If I vertex paint a model in Blender run it in Panda without any lights the model renders as painted. As soon as I add lights to the render node, all the vertex painting seems to be ignored… a vertex painted bright renders the same value as a vertex painted black. Is there a setting that allows painted vertices to keep their values?
In Blender, unwrap your model and save the vertex paint you did as a texture.
Thanks. Hadn’t thought of that.
or simply turn off the lights on that particular model.
ColorAttrib.makeVertex() seems to work in part.
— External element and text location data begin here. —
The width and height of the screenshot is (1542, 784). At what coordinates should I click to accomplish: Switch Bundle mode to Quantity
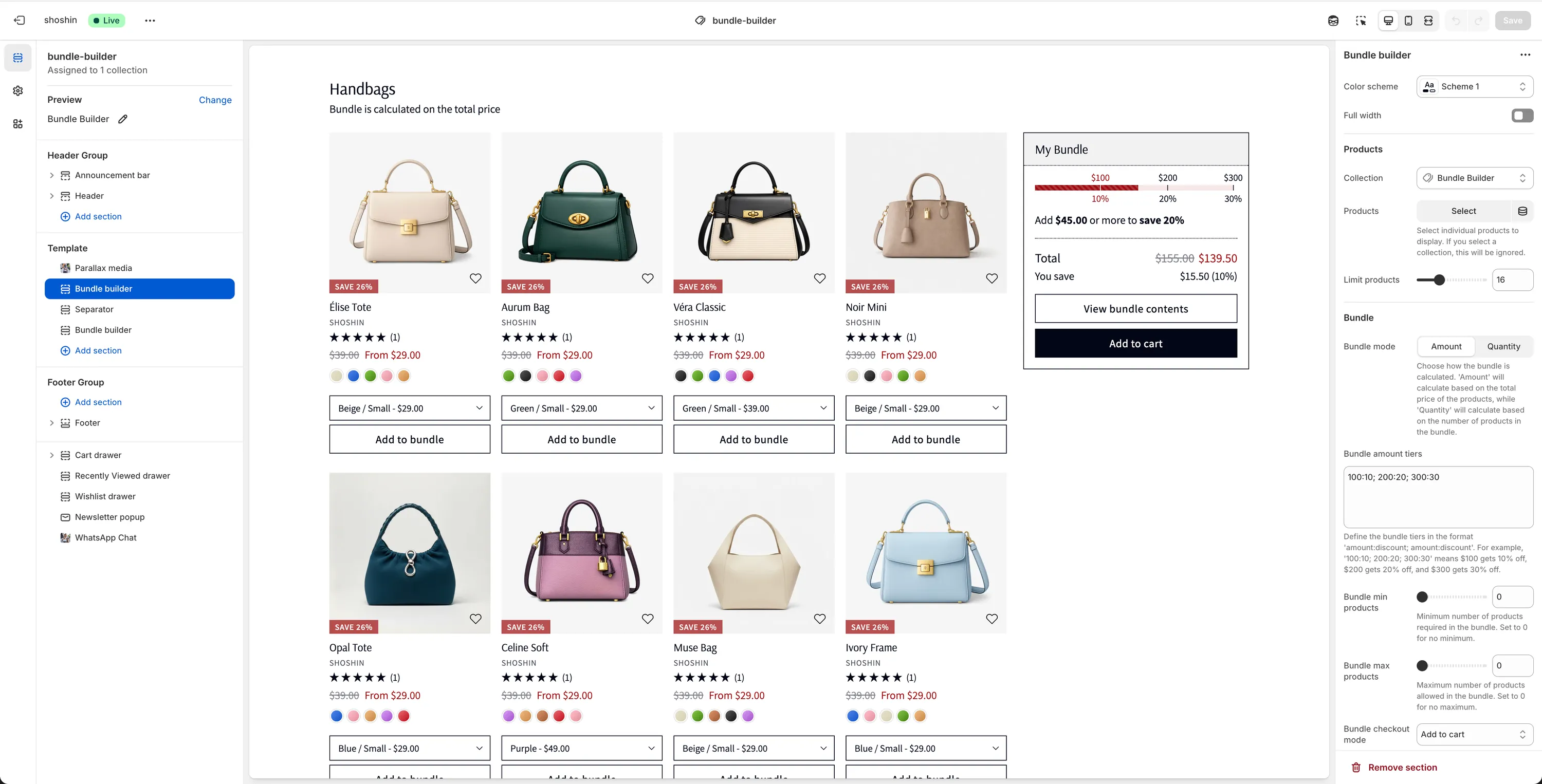1503,346
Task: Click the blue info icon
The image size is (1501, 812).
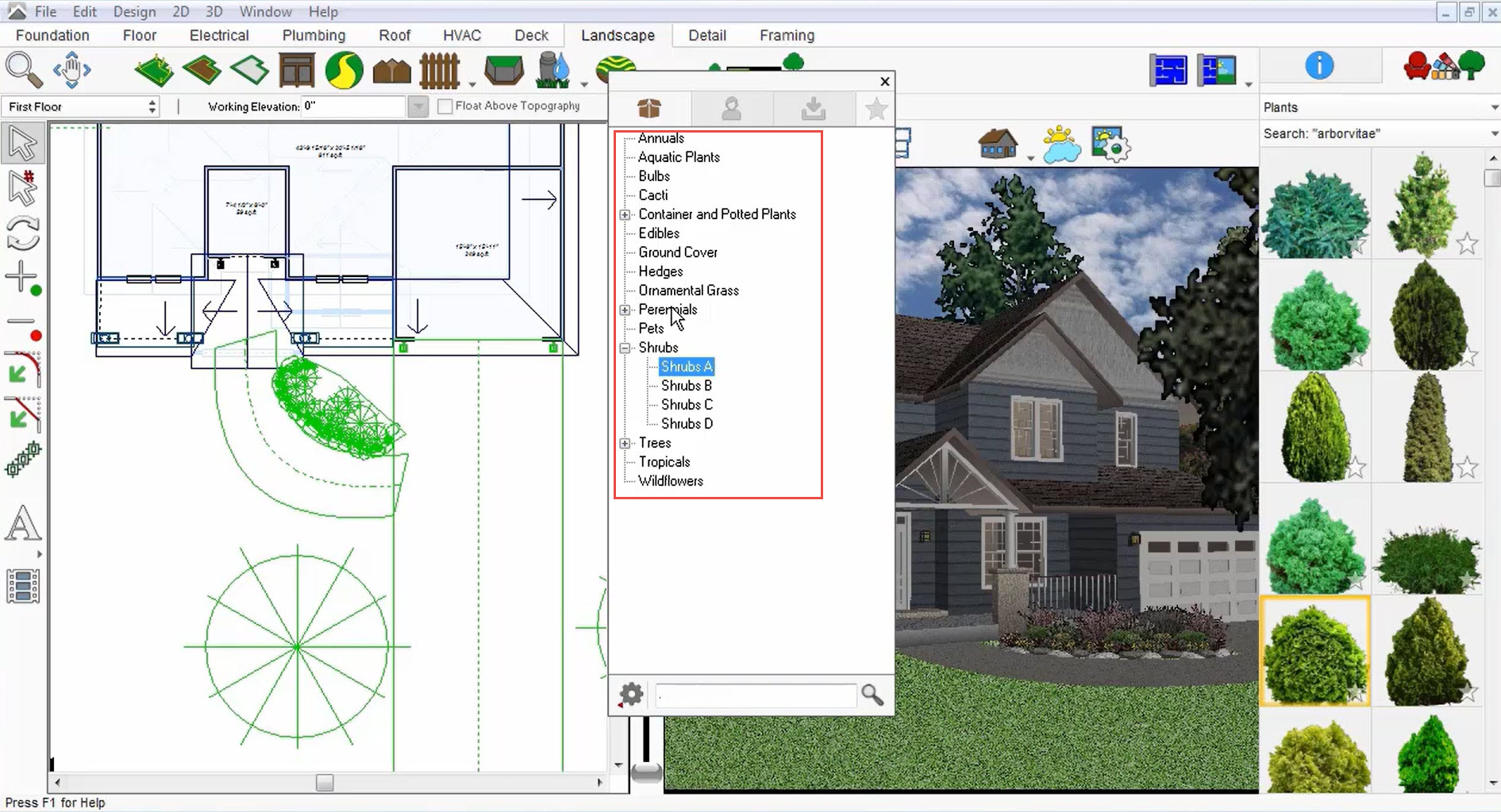Action: 1318,66
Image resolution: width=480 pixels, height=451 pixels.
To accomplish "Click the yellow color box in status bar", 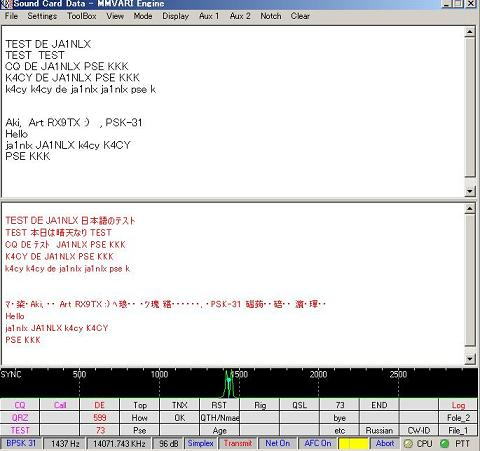I will click(x=353, y=444).
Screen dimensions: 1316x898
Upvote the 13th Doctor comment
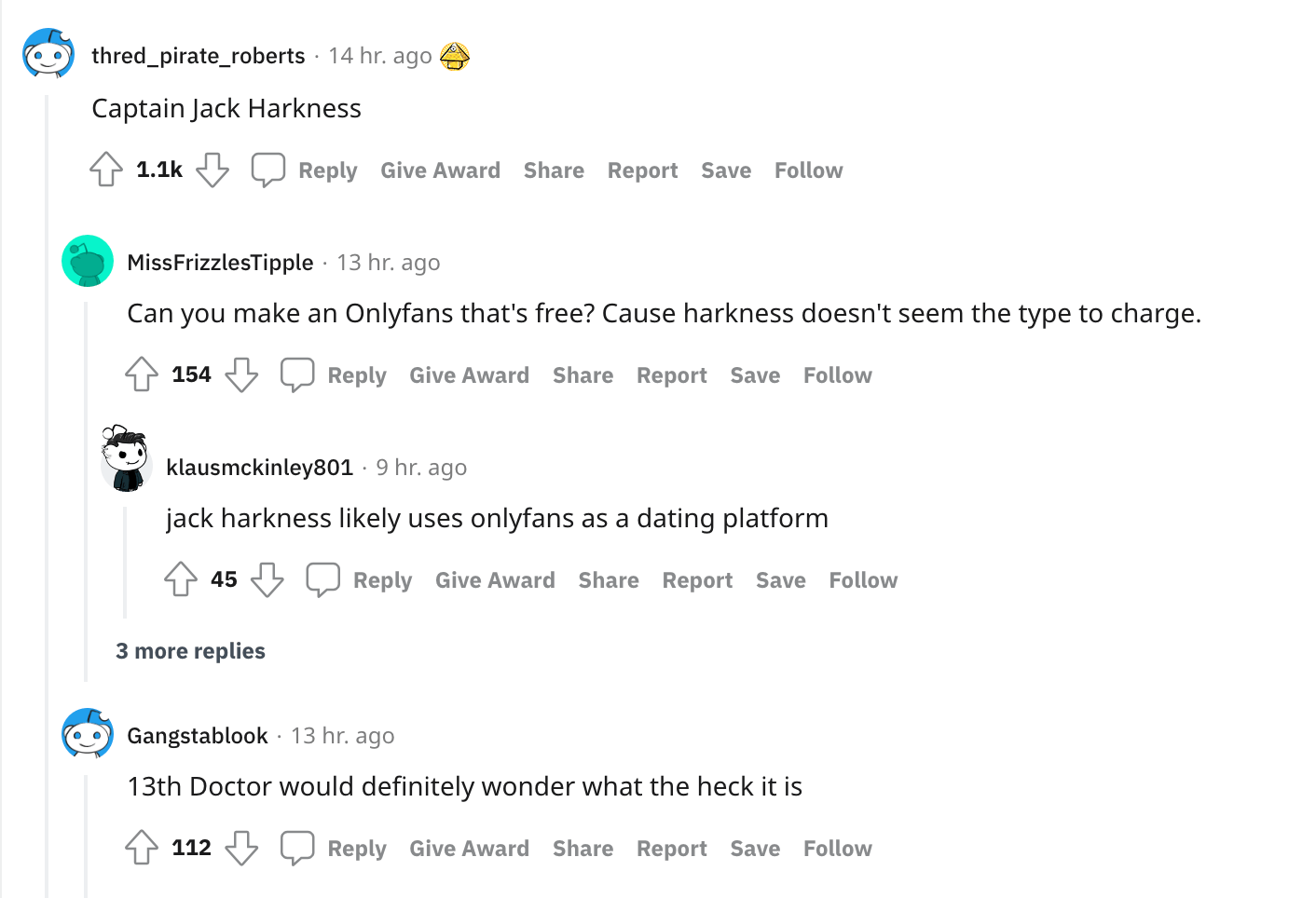pyautogui.click(x=142, y=846)
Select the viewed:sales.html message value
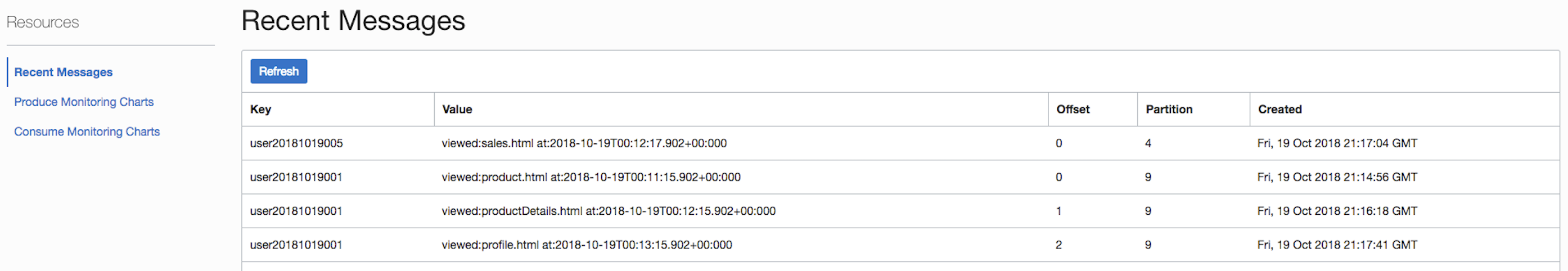This screenshot has height=271, width=1568. tap(584, 144)
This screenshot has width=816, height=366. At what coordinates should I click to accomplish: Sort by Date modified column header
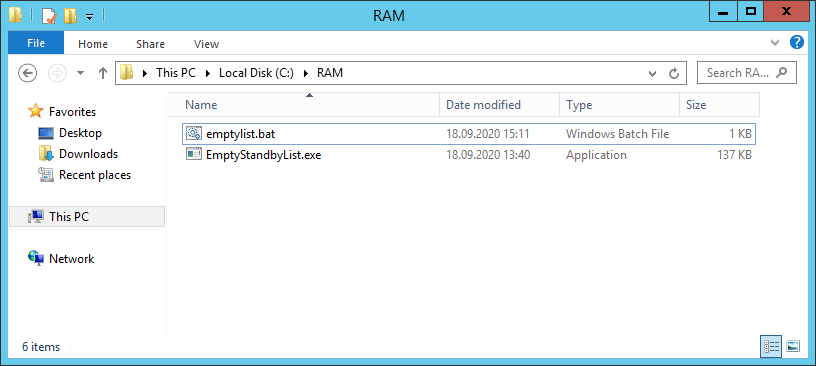click(x=483, y=105)
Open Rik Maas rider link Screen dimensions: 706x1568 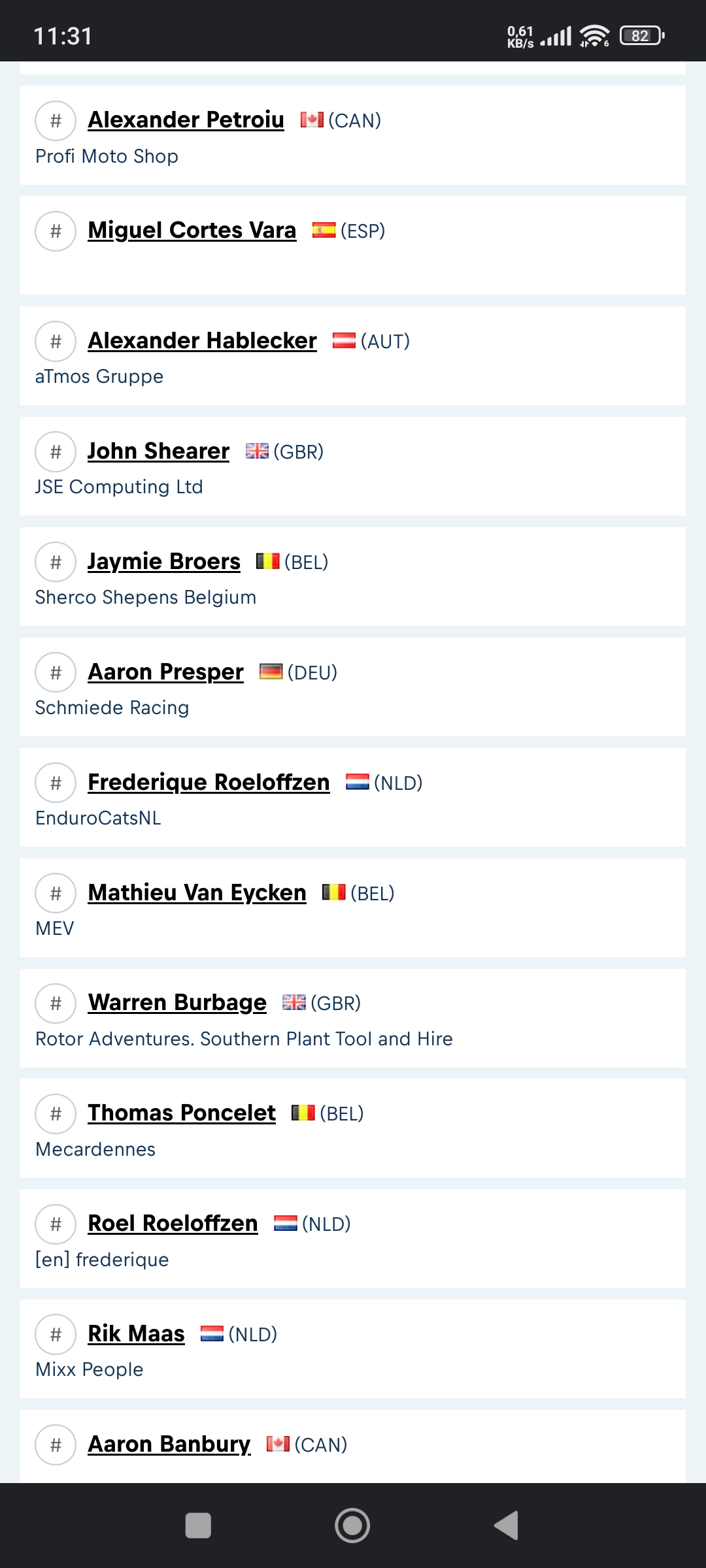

I can’t save the texture because it is the verts that are painted, and the texture is being tiled across a larger plane. Turning off the lights does seem to be the best option but it means I cannot use normal maps to effect. I guess I’ll have to look into shaders.
If turning on the lights changes the color, it means you have a MaterialAttrib with an explicit color set. Remove the MaterialAttrib (or remove the entry from the egg file), or remove whatever it is in the Blender file that creates the entry in the first place.
The model has textures applied to it. What I am trying to do is paint tonal values onto the model as grayscales by painting vertices. what I think is happening is that light values are added to existing vertex colors, so if a light shines on it then even if it is painted black it is going to render as lit. What I think I need is a shader to use the vertex colors to modify how the light is applied, so, for example, if the vertex is black, then no light is applied, if a vertex or fragment is gray then the amount of grayness defines how much light will be applied, if a vertex or fragment is white then all the light (as it is set) will be applied.
No, light values will multiply on existing vertex colors, not add. What is happening is that there must be a MaterialAttrib on the surface, which specifies a specific color.
A MaterialAttrib, when applied, is in effect only in the presence of lighting. Some MaterialAttribs allow the vertex color to be seen, but others specify a specific RGB diffuse color, which replaces the vertex color when the MaterialAttrib is in effect (i.e. when lighting is enabled).
So, remove the MaterialAttrib, or remove the tag which created it.
Thanks David, you’re right they are multiplied. I can’t see how to remove the material from the model and retain the texture, but I have found the VColPain settings button in Blender’s material panel which replaces material colors with vertex colors.
We’re still not quite speaking the same language. When I refer to a MaterialAttrib, I’m referring to the Panda construct, not anything in Blender. A MaterialAttrib in Panda has nothing to do with texture. You can remove the MaterialAttrib from the model after you have loaded it into Panda, like this:
model = loader.loadModel('mymodel.egg') model.setMaterialOff(1)
Having done that, you can then light the model without losing its vertex color.
Or, you can hand-edit the egg file and remove the entry and/or the entry within each polygon, which ensures that the MaterialAttrib doesn’t get created in the first place.
I don’t know why the Blender converter decided to create a entry that replaces the vertex color when you this isn’t what you intended. That’s a different question, but I know nothing about Blender.
To clarify what the original poster needed to do to solve this:
When the Chicken Exporter has produced an Egg file, edit the file wherever it has a material entry as such
and just remove the diff… lines, eg to leave
and then when Panda3d lighting is used, the vertex painting will show together with the textures.
In Blender, textured polygons have a Material assigned. The texture is always connected to this Material. The Material also always has an underlying diffuse colour. The Chicken exporter exports the material’s properties even when the material is connected to a UV texture.
When Panda3d displays a lit object with a Material which specifies a diffuse colour, that colour is shown and any vertex colours are ignored. By editing as I describe you remove the diffuse colour of the material. Panda will still obey the other attributes (specular, shininess etc) as well as display the UV texture.
PS I know this is an old thread.
I recently submitted a change to YABEE that makes the export omit the diffr, diffg and diffb lines when “Vertex Color Paint” is selected in the Blender material settings, so that the vertex color will be used, just like how it works in Blender.